Her expression remains stony, but she raises an eye. "Well, I'll give you that. Inspiration is certainly not your realm. Intimidation, maybe." She winces as her headache spikes, rubbing the space between her eyes. "I know what I am. I don't want it, but then we rarely get a choice in these matters." She looks back over to the camp, desperately wishing for nightfall so she could sink into sleep and try to forget the past day. She looks back at Thrandimir, a slight smile on her face that doesn't quite reach her eyes.   
"Don't you trust your own God?" Thrandimir queries, his voice burning with curiosity. "You have no choice in this, because Tempus chose you ." The wizard's dark eyes sparkle in the light of the setting sun at the prospect. "What better way to honour Kou's legacy than to wear the mantle that your God has thrust upon you with pride?"

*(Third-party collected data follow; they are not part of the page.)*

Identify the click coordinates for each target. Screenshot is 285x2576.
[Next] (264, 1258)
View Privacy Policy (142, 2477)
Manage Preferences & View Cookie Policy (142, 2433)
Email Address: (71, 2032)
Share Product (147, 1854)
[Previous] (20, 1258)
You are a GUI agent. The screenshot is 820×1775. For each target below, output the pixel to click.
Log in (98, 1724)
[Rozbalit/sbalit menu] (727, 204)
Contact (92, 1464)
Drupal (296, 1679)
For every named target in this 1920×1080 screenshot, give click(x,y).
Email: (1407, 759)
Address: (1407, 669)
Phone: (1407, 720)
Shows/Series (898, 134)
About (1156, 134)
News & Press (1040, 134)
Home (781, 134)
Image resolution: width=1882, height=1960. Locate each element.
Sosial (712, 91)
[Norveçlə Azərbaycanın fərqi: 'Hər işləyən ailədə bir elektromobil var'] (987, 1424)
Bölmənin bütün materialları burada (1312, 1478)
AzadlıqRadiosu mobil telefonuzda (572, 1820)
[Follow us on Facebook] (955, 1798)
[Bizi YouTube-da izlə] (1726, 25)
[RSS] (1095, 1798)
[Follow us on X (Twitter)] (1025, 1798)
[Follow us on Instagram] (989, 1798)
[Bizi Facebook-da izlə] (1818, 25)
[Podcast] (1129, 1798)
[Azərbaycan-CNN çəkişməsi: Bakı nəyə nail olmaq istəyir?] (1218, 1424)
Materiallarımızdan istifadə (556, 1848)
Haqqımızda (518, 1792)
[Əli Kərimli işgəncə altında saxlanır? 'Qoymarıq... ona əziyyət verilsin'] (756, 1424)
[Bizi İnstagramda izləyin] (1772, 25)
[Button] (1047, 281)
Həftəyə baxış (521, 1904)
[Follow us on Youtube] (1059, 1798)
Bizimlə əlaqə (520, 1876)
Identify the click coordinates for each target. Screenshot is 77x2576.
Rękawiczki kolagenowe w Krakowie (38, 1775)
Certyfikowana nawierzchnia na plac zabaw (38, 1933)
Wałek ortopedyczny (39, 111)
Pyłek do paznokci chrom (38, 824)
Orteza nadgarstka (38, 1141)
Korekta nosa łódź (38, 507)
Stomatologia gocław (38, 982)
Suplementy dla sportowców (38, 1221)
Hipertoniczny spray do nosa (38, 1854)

Katrin gives a mirthless chuckle, pulling out her hammer and inspecting it thoughtfully. "Do you have a God, Thrandimir?" She looks at him, eyes narrowed in thought. "Do you have someone you trust? Implicitly ?" She laughs incredulously. "I find it amusing that you question my faith, as if I don't know exactly what it is I've gotten into."   
"I trusted you with all of our lives today," Thrandimir offers candidly. "I could have vanished with the scroll the moment Gesrik that showed up. I certainly thought about it. However, I stayed to fight. I put my magic and my faith  in you to see us through." Thrandimir takes a step back to look the Dwarf up and down. "I don't question your faith, Katrin. Just the sense in giving a powerful and ruthless foe an edge in a desperate conflict, just in the name of honour. The people of Fireblade can't eat honour."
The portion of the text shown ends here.